Multiple souls

cyl said:
Thing is a dragon king is as powerful as a dragon blooded, and while there were few thousands of DB and over a thousand celestials, there were millions of Dragon Kings... they HAD to be destroyed not to return and fight as quickly as they can !
Actually, canon says there were millions of dragonblooded and 800 Celestials (350 Solars, 350 Lunars, 100 Sidereals)
 
Not that I want to be annoying, but I would like to have your reference on that, it really might be important to my solar campaign.


(the pcs just conquered Rathess and are rebuilding it and I'm trying to give them "updates" on the first Age and the Primordial Wars, since Rathess is one of the few city that somehow managed to survive with pieces of knowledge... so I would like the past to be as canon as possible :) )
 
Oh- ho- ho- hooo! So, we see our debate escalate. Let us see who has the highest Charisma/Manipulation + Socialise/Presence/Perform/whatever, then.

Safim said:
Thaumaturgy is: using creations principles to achieve something.
If you use that definition, then anything that anyone does, ever, is thaumaturgy. Creation's principles, after all, include:

  • - Rocks fall down
    - Trees grow towards the sun
    - Lions eat meat
    - Fire is hot
    - Sexual intercourse produces offspring
    - Being hit with a sword hurts
    - Sidereals smell


And you can't call someone a thaumaturge just for dropping a boulder on someone else. And yet you seem to be implying that this is so.

Safim said:
It has nothing inherently scientific or mathematical. It is just how the world works and the opening chapter on thaumaturgy of oadenol's codex makes that quite clear, too, or otherwise how should (to name an example) come mortal sciences (not thaumaturgical ones in the ritual-rules sense mind you) all come from/can be found in the great heavenly codex of thaumaturgy?
Because everything is recorded in Heaven. It's the bureaucracy of reality. If you made up a new thaumaturgy ritual? Bam, it appears on the books. Sorted.
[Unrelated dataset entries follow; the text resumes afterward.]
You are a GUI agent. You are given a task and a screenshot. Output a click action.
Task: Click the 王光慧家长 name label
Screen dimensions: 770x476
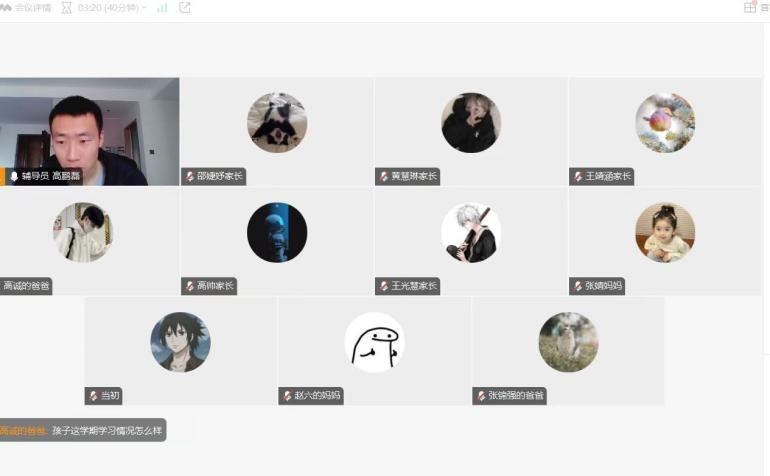[414, 286]
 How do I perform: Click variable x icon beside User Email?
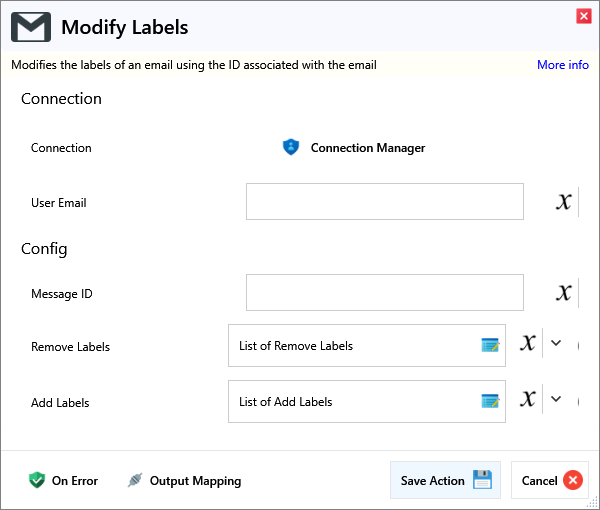click(x=564, y=201)
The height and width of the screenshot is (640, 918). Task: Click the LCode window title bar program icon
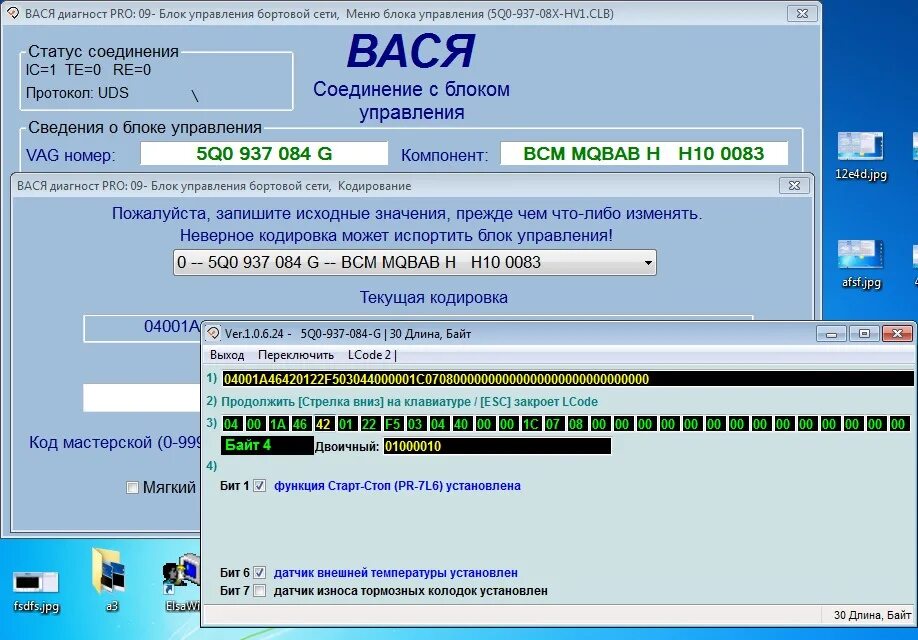[x=213, y=333]
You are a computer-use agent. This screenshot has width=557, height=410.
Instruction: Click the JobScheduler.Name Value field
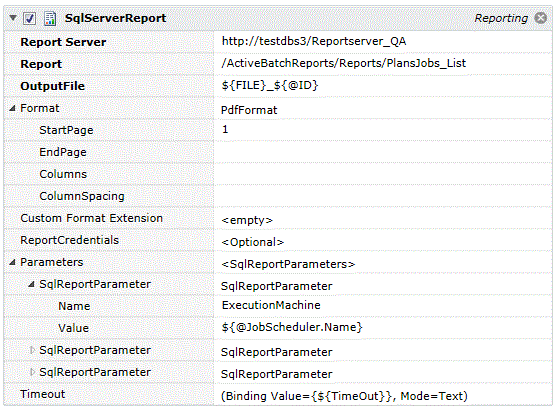coord(383,328)
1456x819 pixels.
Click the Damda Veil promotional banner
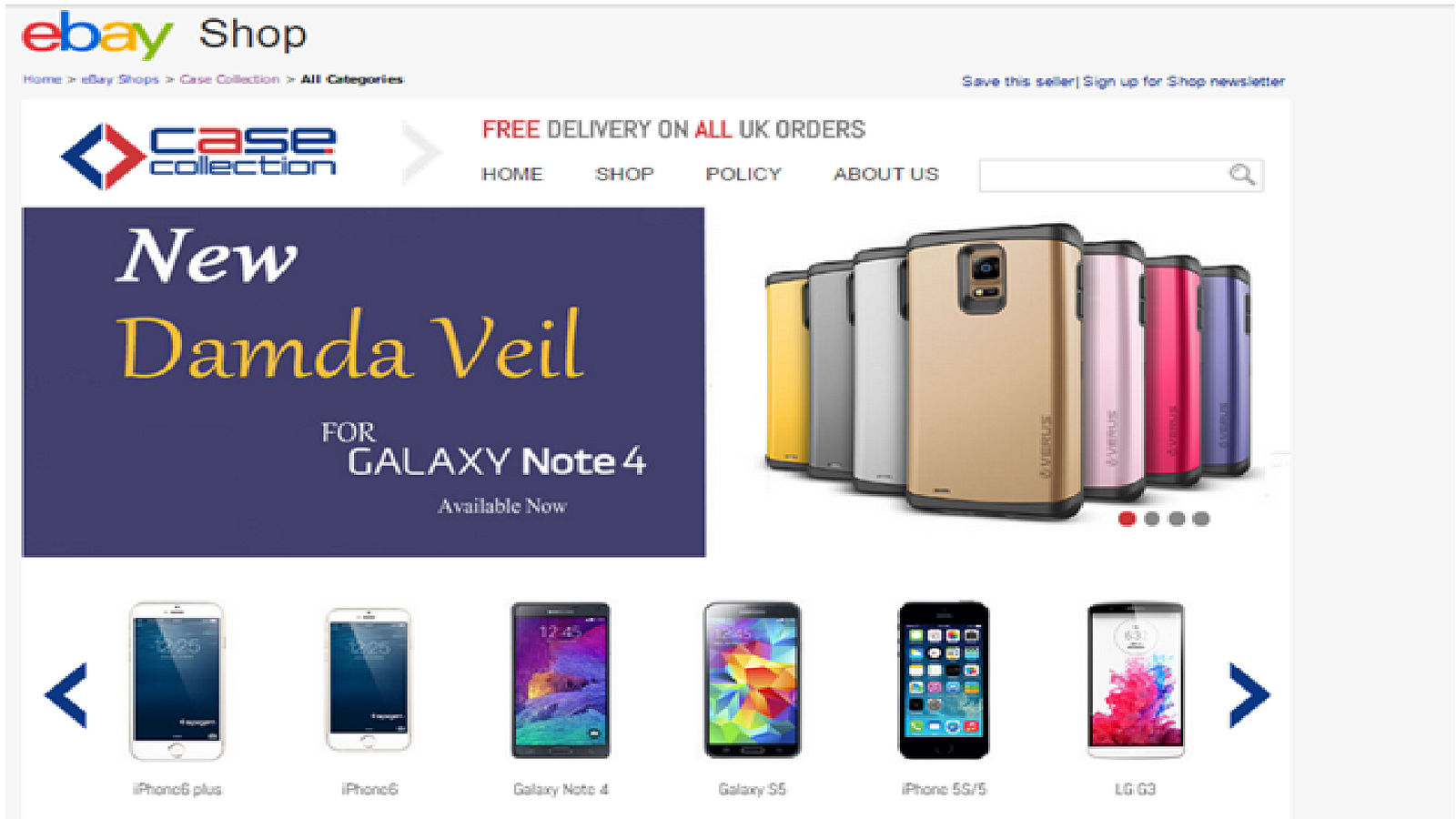[364, 382]
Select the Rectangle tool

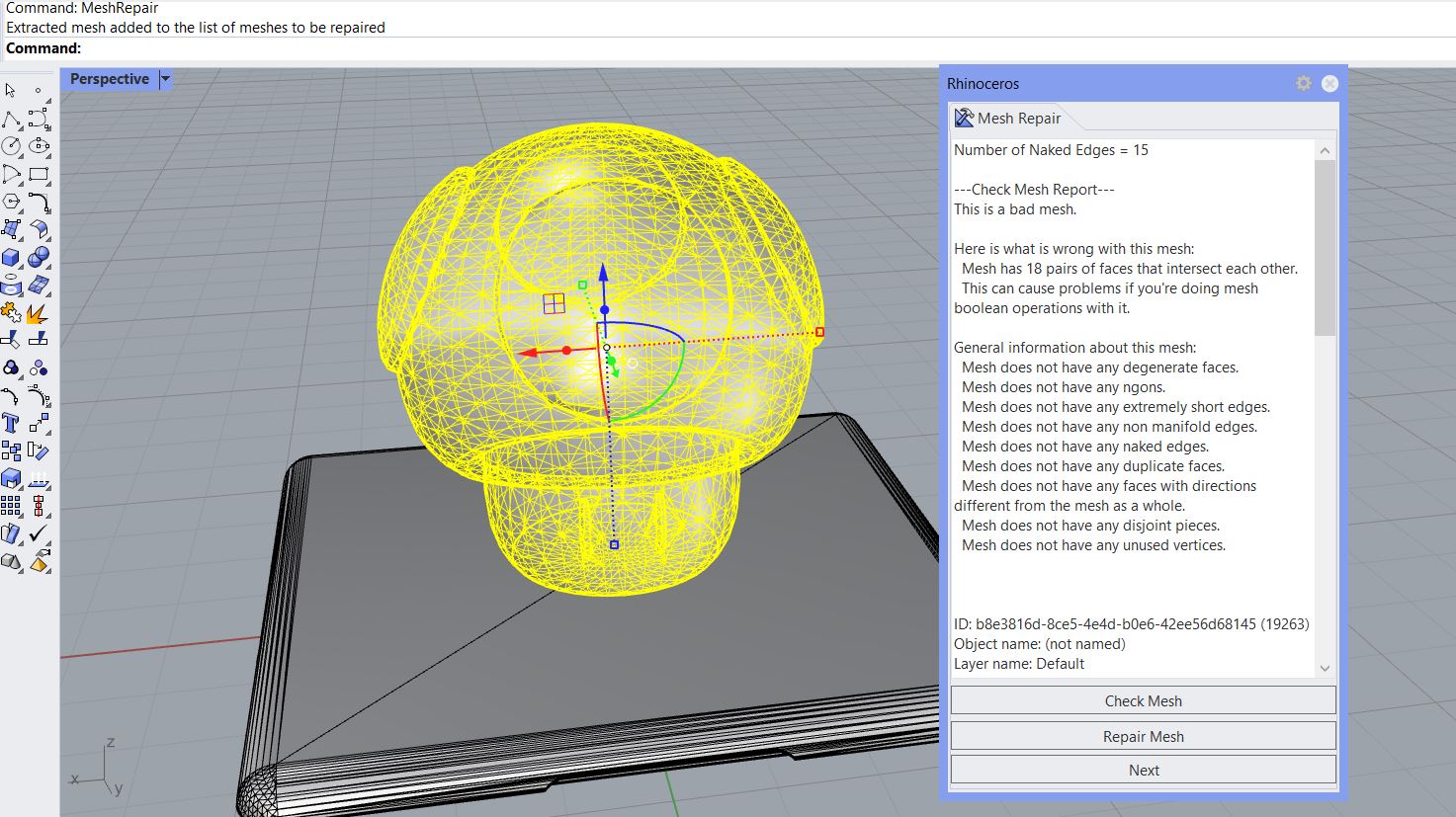coord(39,175)
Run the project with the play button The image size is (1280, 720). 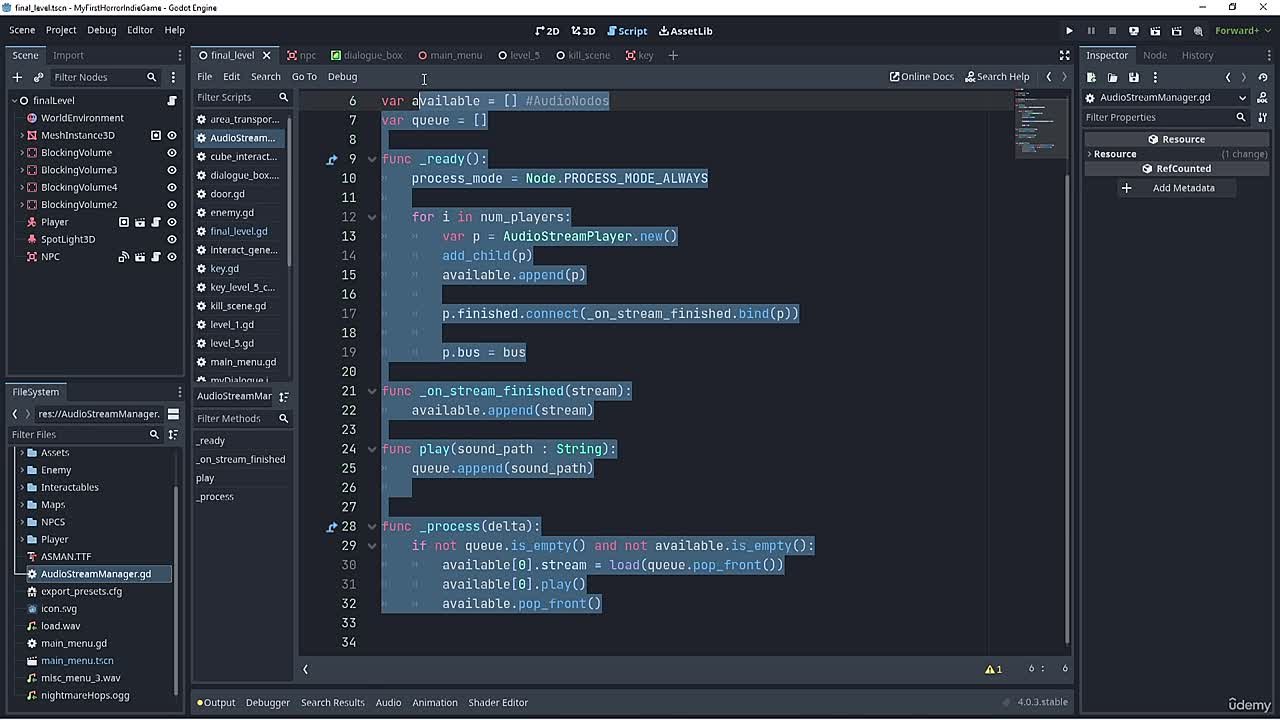(1069, 31)
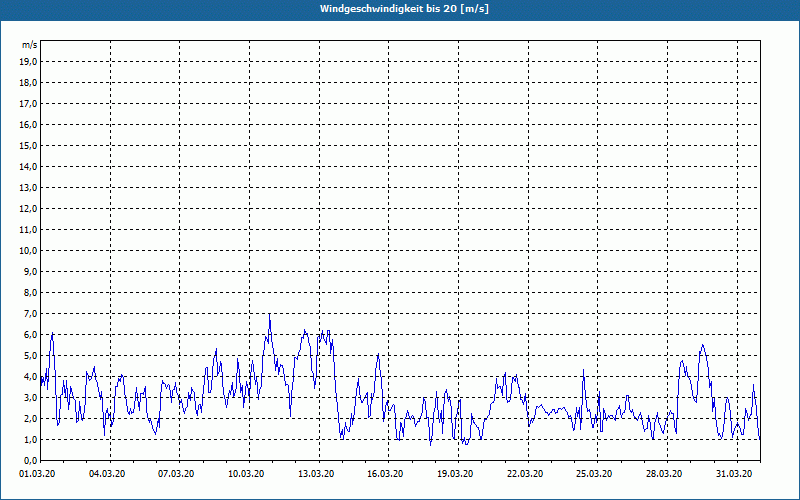Click the 25.03.20 axis date
800x500 pixels.
(594, 474)
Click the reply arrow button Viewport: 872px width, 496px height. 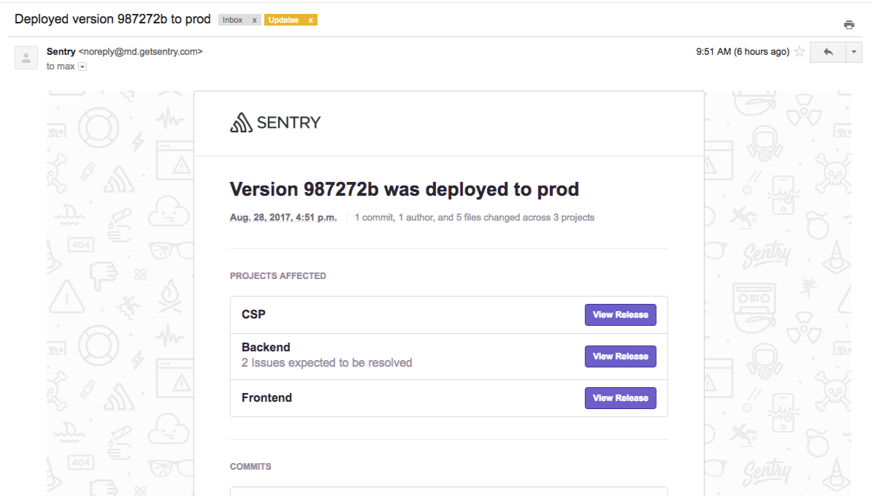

Thaumaturgy is the profession of taking advantage of how the world works, yes. But it is implied and assumed that it is at a level higher than your average Joe McSwordswinger heating meat over a fire to feed to his pet lion.


My argument, you see, is that worship is natural to humans. Your argument, as far as I can tell, is that worship is thaumaturgy, and that thaumaturgy is natural to humans. So we're essentially saying the same thing, except that you say it's thaumaturgy, and I say it's not.

Safim said:
Yes, there are two definitions of thaumaturgy, yet the one you employ is totally irrelevant in this discussion.
My definition of thaumaturgy (Thaumaturgy: n. The profession or practise of using special knowledge of Creation's principles, particularly those relating to essence, to manipulate the world in a manner not normally possible for humans) is important because, if we use it, then worship is not thaumaturgy because worship was practised by humans before they recieved any special knowledge at all.


I am positing, essentially, that worship is as much part of humanity's purpose as is eating and reproducing and that doing it is no more thaumaturgy then either of those are.

Safim said:
Furthermore your reasoning is flawed in all of the following ways (though this is probably not the limit of the flaws):
1. There is no proof whatsoever that souls are what manipulate essence, especially not the higher one as there are quite a few predators and other critters around who have no higher soul (it is what defines a human after all) and still are quite capable of using essence.
Ghosts are made entirely out of soul, yet they clearly can manipulate Essence; they are, in fact, better at it than living humans. Therefore, souls manipulate essence.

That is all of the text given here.